The Budget has pegged the market borrowing for FY16 at Rs 6 lakh crore on a gross basis and Rs 4.56 lakh crore on a net basis.
Both the gross and net market borrowings were in line with market expectations.
Finance minister Arun Jaitley, however, said the fiscal deficit for the financial year would be at 3.9%, higher than the earlier envisaged 3.6%. Further, the government would be able to bring down the deficit to 3.0% only in three years instead of two.
“The market had to some extent prepared for a slippage in the fiscal numbers as long as it is for growth. It is still a credible fiscal programme,” said NS Venkatesh, head of treasury at IDBI Bank.
Bond traders said yields could harden on an immediate basis but could eventually ease to 7.50%. The 10-year benchmark government bond yield was at 7.73% on Friday.
Most market participants expect the RBI to cut the repo rate by 25 basis points in April when the central bank releases its bi-monthly monetary policy. Analysts expect a total of 50-75 bps cut in 2015.
In his speech, Jaitley said the government expects retail inflation to come down to 5% by March 2016, which would give the RBI more room to cut rates. Consumer price index (CPI) inflation has eased to 5.1%, according to Jaitley. The RBI has predicted inflation at 6% by March 2016.
The central bank had slashed repo rate by 25 bps to 7.75% on January 15 citing easing inflationary pressures.

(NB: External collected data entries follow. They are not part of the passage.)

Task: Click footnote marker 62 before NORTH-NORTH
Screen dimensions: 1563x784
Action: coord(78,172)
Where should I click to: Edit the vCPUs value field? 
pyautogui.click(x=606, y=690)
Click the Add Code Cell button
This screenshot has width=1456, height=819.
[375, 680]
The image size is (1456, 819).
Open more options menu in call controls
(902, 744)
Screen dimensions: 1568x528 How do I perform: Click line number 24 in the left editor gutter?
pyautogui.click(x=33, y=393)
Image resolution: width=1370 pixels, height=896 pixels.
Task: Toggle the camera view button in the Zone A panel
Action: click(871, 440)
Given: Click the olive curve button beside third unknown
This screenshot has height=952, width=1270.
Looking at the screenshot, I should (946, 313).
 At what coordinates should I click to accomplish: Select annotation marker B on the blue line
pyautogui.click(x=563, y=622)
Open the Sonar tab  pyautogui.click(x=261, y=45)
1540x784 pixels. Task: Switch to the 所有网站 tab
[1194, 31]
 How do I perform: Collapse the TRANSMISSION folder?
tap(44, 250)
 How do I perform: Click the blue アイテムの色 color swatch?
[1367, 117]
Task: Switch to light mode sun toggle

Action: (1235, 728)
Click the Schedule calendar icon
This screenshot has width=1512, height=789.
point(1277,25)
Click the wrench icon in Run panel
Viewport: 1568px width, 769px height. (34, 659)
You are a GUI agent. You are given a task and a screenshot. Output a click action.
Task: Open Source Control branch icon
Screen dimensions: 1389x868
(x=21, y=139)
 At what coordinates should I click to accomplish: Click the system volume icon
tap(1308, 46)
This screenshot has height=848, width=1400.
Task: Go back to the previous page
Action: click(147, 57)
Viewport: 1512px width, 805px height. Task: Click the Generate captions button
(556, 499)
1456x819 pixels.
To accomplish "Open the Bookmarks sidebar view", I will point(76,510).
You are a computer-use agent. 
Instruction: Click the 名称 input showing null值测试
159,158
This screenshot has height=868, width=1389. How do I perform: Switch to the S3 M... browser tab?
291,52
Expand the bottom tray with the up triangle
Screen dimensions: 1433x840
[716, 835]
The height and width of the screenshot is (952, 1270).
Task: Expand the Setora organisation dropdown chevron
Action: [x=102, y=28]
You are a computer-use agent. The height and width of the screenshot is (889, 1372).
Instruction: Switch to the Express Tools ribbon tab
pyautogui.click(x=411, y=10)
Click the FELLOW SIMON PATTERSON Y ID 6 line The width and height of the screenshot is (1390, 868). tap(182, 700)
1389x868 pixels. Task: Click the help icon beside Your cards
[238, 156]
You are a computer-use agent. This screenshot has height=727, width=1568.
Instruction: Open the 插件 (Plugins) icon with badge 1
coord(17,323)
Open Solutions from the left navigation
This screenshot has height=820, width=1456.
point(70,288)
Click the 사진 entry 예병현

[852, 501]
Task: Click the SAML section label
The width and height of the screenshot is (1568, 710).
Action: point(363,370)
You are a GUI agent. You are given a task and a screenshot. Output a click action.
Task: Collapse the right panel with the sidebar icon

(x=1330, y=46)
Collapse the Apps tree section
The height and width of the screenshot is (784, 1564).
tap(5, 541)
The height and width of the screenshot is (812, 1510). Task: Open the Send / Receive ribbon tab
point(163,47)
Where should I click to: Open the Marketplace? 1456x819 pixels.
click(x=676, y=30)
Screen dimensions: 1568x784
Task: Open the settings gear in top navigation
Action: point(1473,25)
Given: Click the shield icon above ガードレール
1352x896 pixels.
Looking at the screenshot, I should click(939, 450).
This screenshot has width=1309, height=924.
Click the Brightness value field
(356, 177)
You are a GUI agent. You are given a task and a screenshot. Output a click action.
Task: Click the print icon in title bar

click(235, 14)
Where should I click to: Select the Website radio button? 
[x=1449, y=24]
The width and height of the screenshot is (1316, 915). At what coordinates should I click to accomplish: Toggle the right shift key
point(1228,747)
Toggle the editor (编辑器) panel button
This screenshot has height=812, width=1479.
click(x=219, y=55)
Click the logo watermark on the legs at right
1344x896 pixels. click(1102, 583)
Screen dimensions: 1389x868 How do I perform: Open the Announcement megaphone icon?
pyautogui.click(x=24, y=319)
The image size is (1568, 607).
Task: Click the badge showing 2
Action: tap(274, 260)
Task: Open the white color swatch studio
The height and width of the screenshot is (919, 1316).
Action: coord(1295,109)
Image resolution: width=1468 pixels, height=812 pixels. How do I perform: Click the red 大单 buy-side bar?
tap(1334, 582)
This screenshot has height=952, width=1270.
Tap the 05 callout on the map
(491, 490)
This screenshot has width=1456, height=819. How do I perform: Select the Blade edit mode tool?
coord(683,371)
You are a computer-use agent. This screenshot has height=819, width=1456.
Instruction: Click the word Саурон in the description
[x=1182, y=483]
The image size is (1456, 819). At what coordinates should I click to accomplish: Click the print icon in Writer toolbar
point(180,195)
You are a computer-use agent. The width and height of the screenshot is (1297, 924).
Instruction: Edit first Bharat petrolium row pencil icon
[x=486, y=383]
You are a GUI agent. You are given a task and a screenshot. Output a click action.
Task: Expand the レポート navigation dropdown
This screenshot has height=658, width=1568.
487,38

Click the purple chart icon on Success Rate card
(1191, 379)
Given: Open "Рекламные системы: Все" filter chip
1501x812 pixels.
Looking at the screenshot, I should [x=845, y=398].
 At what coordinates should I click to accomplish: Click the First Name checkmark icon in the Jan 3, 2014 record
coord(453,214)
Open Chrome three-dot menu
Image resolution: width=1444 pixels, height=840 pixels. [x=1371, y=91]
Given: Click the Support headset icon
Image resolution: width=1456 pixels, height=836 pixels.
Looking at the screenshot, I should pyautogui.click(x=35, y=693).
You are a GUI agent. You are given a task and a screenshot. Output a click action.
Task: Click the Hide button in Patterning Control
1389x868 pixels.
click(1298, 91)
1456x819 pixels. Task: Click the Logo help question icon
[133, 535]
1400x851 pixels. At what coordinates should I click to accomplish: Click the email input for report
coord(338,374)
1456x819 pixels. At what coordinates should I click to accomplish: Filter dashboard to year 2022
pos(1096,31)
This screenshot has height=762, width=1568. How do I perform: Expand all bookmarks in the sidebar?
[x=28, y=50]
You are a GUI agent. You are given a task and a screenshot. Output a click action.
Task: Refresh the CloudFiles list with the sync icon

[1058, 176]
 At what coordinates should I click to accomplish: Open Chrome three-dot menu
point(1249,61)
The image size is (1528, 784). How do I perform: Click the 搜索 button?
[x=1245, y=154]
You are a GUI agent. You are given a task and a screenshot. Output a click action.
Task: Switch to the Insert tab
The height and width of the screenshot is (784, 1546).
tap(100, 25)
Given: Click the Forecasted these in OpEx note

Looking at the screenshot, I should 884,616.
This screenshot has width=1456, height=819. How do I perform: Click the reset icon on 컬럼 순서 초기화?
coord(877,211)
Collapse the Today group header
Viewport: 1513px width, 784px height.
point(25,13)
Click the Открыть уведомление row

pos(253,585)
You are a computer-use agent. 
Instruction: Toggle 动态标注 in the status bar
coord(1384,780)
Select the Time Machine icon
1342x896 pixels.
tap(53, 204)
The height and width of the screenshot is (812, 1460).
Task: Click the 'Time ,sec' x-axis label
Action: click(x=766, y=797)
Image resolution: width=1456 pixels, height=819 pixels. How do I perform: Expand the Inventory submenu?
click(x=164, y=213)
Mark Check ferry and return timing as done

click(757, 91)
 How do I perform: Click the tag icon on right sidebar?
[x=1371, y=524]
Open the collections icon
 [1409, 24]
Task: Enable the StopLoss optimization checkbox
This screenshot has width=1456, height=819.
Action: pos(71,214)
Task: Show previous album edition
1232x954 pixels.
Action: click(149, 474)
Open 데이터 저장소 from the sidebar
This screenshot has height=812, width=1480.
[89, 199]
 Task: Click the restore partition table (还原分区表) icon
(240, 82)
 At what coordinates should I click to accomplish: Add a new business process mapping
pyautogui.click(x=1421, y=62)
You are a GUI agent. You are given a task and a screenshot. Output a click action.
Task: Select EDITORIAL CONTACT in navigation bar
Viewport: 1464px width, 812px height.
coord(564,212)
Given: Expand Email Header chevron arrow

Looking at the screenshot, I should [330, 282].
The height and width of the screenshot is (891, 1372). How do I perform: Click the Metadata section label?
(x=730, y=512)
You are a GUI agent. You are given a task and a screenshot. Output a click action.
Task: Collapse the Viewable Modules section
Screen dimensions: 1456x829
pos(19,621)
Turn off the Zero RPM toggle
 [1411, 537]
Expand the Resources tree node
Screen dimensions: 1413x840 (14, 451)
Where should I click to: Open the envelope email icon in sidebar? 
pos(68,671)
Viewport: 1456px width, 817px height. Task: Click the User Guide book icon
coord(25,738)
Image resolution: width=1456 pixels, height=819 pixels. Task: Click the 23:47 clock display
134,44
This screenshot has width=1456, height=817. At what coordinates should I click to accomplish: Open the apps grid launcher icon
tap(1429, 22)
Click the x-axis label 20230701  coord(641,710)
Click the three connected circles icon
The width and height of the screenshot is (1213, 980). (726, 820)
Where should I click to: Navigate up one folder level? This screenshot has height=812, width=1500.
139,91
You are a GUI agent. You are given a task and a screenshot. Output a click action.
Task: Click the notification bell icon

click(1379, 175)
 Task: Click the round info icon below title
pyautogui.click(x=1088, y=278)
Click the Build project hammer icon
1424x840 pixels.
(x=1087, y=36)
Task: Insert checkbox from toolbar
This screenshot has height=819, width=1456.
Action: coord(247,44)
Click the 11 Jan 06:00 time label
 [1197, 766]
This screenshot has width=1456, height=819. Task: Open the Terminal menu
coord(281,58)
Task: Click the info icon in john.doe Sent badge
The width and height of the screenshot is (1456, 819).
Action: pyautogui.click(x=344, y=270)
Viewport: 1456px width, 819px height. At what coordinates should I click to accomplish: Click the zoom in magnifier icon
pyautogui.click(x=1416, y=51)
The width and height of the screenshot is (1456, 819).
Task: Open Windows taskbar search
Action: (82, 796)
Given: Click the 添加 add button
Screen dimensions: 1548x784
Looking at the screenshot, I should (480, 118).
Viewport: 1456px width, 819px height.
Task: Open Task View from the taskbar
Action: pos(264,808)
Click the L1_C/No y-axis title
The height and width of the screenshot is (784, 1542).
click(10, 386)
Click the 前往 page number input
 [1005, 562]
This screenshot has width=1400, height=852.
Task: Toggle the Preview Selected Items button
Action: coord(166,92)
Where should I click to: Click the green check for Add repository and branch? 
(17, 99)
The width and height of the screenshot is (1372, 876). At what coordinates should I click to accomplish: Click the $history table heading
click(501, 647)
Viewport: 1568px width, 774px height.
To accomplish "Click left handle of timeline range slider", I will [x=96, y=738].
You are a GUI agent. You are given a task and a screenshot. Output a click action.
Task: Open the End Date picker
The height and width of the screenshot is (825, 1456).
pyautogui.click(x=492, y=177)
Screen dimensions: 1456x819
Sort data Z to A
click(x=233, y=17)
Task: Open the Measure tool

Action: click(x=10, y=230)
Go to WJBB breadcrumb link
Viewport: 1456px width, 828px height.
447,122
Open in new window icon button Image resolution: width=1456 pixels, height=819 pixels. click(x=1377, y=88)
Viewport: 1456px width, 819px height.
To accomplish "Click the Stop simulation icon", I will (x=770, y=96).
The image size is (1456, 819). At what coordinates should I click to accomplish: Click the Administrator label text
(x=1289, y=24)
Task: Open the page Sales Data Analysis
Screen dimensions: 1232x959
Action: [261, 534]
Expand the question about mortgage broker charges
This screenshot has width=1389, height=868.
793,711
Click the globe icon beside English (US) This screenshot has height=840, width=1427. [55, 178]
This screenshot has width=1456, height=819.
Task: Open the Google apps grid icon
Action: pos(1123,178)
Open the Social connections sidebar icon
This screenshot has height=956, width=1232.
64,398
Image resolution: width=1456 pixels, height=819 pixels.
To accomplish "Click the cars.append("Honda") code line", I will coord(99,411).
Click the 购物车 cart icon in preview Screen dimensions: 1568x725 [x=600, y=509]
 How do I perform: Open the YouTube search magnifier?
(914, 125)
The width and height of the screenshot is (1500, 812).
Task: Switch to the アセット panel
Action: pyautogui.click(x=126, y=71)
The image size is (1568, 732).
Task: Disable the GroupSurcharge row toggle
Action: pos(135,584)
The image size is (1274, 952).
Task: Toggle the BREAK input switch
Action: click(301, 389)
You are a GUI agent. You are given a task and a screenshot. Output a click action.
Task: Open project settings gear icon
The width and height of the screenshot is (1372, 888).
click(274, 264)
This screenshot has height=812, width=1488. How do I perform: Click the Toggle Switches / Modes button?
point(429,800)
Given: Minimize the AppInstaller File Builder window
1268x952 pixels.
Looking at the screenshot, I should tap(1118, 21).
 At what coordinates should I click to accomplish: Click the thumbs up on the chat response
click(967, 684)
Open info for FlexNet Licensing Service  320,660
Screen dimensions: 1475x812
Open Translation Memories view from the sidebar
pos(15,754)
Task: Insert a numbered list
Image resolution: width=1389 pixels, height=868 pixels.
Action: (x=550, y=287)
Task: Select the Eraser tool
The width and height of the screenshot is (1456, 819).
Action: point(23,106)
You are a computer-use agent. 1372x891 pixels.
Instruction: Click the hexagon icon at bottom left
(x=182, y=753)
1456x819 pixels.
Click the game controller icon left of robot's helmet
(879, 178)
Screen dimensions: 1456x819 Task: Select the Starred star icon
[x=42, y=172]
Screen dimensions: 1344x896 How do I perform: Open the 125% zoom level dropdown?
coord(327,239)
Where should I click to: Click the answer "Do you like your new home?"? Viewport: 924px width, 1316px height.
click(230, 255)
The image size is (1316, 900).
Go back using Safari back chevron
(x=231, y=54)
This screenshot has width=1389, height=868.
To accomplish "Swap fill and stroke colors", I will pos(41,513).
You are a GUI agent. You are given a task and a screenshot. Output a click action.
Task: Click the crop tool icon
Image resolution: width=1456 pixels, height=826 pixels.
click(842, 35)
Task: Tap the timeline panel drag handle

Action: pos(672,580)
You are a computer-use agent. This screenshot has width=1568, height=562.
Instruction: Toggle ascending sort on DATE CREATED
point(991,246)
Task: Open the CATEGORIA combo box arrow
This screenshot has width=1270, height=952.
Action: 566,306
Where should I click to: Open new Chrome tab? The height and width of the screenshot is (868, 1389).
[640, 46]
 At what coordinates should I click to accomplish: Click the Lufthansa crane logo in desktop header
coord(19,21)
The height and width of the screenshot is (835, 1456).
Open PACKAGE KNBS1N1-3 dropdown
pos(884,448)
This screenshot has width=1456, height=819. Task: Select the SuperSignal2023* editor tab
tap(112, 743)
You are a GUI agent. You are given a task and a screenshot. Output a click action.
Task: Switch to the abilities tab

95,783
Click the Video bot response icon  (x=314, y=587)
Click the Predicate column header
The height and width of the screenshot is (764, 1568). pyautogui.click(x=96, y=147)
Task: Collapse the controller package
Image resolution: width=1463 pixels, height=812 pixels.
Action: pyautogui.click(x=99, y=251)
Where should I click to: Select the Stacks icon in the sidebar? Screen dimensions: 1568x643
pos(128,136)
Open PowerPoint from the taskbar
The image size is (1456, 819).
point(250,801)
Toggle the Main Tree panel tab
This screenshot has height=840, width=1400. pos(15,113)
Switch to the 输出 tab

Market participants say another key factor is the move towards inflation targeting as the government has proposed to change the RBI Act so that the RBI will be mandated to meet an explicit inflation target. The finance minister said the RBI would be mandated to keep inflation below 6%.
This was part of the recommendations of an internal committee of the RBI chaired by deputy governor Urjit Patel. The committee had recommended targeting retail inflation at 4% with a band of +/- 2% in the medium term.
“The market now needs more clarity on the monetary policy committee and how it would affect policymaking,” said Ananth Narayan G, regional head of financial markets, South Asia, at Standard Chartered Bank.
Some market partipants feel that with a committee deciding the central bank’s rate action, the autonomy of the governor would be reduced.
“One needs to see the composition of the monetary policy committee and whether industry representatives would be included in which case the pressure to cut rates could increase on the RBI,” said a bond trader with a foreign bank.
With clarity on tax rules, foreign investment into Indian shares and bonds is expected to continue. Foreign institutional investors have already poured in $5.4 billion into Indian bonds so far in 2015. Although investment limits in government securities were exhausted by August, some market participants expect a hike in the limits.
FIIs have been increasing their investments in corporate bonds ever since and in total now hold $67 billion of Indian bonds.